If you’d been at Barnes and Noble last Saturday around 6pm, you could have witnessed me skulking shamefully around a section of the store that I normally avoid like the plague: the dreaded Romance section.
I’d taken my sweet little grandmother to the bookstore that evening just to get her out of the house for a while. I don’t know her to be a big reader, aside from People and Southern Living, but I figured we’d give it a shot. I asked her if she’d like to get a book or two while we were there. She paused in thought before saying, “You know, I used to love to read. But your granddaddy hated for me to read because I’d get so involved in a book…”
“Well,” I said, “Then we need to get you a book and get you back in the game!” She smiled and nodded her head. “What do you like?” I asked.
“Oh, I like detective novels. Gothic detective novels.”
Okay, that’s a bit specific. Hmm. I don’t read detective novels except for the occasional Elmore Leonard, and I don’t really think she’d like those. I steered her over to the Mystery section of the store, where she stood stupified.
“There’s so many of them! How do I choose?” The bright covers and multiple displays seemed to be sensory overload for her and she stepped away, turning back to the magazine section of the store.
“Okay, wait.

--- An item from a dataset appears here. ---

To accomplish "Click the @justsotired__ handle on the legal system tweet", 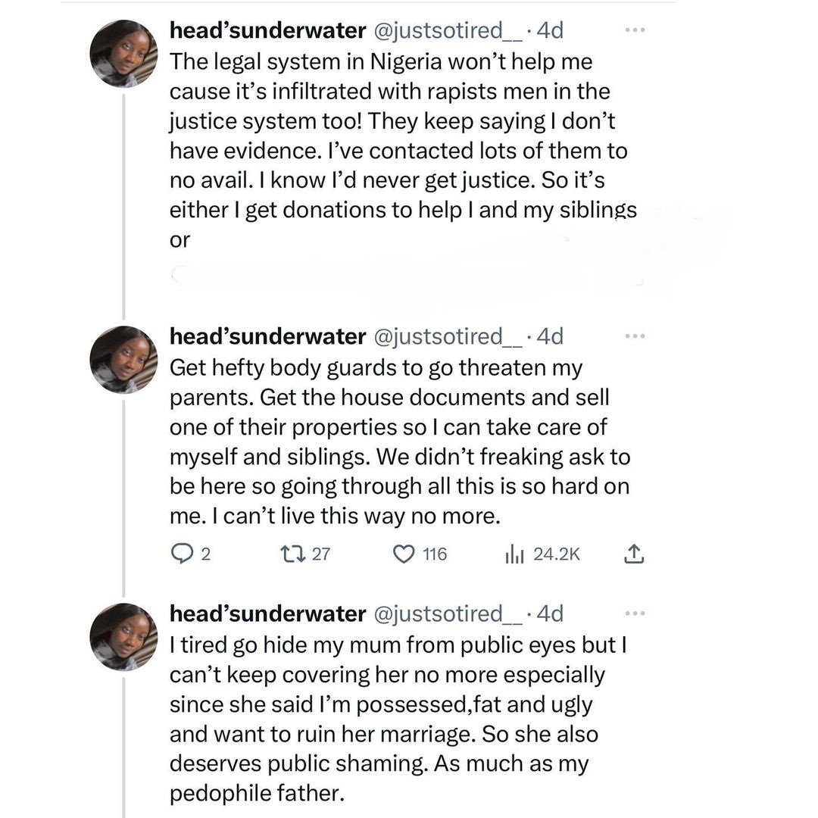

We don’t have to get a detective novel; what else do you like?”
“Um…I like romance stories.”
Good grief. What?
“You like…romance novels? Like Danielle Steel?” I queried tentatively.
“No, not like that. Gothic romance novels.”

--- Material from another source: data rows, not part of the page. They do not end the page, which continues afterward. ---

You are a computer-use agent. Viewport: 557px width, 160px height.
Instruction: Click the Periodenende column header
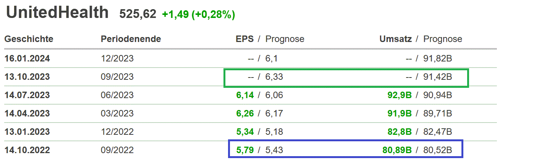(x=131, y=39)
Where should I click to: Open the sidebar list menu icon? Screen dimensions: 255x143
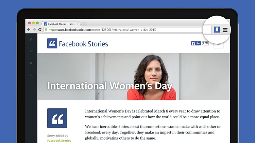click(31, 51)
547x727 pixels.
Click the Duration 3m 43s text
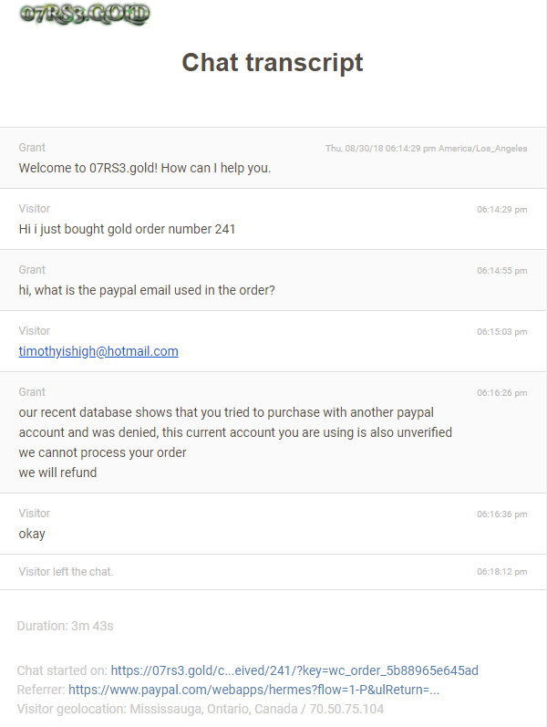coord(66,626)
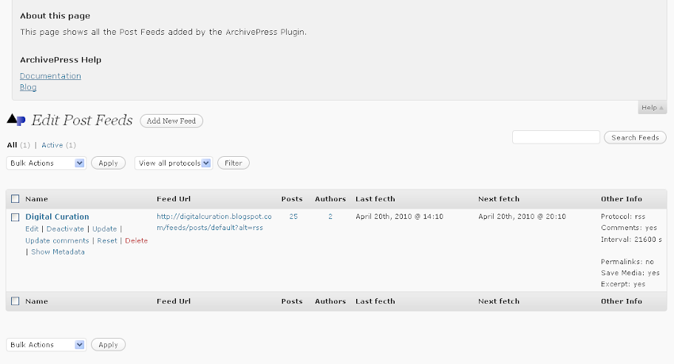Open the bottom Bulk Actions dropdown

pyautogui.click(x=46, y=345)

Again with the Gothic obsession! What is this? Where did this even come from? Jesus, I really hope that she’s not talking about some scary-ass A. N. Roquelaure-type novels. But it got even more specific…

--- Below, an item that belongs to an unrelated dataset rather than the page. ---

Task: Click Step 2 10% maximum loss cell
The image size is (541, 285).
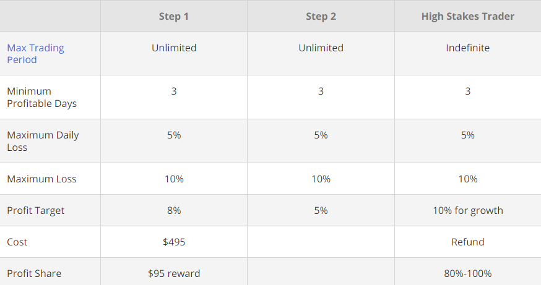Action: pyautogui.click(x=321, y=179)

“I like romance novels with knights and castles.”
Whew. That seems a little tamer.
“Okay, let’s see what we can find for you, then.” I hesitantly placed myself fully in front of the romance shelves, my eyes shifting back and forth to make sure that no one I knew was around. I started picking books off the shelves according to whether or not they had flowery imagery on their spines. I figured, the flowerier the better and the less tawdry (hopefully).
“I don’t have my reading glasses. Can you read the backs of the books to me?” she asked expectantly.
Oh, dear God. Her hearing is terrible; I’m going to have to read these really loudly.
“Okay, here goes…’Headstrong Lady Portia Derring has an impeccable pedigree . . . and not a penny to her name. Which is why she is alone on the rain-swept Yorkshire moor, waiting for a wealthy earl she has never met but whom her family insists she wed. When she’s nearly trampled by the blackguard’s stallion, Portia is more determined than ever to refuse Heath Moreton’s suit. Handsome devil he may be, but she could never marry a rogue who’s so clearly out of control!’” I flinched with nearly every word.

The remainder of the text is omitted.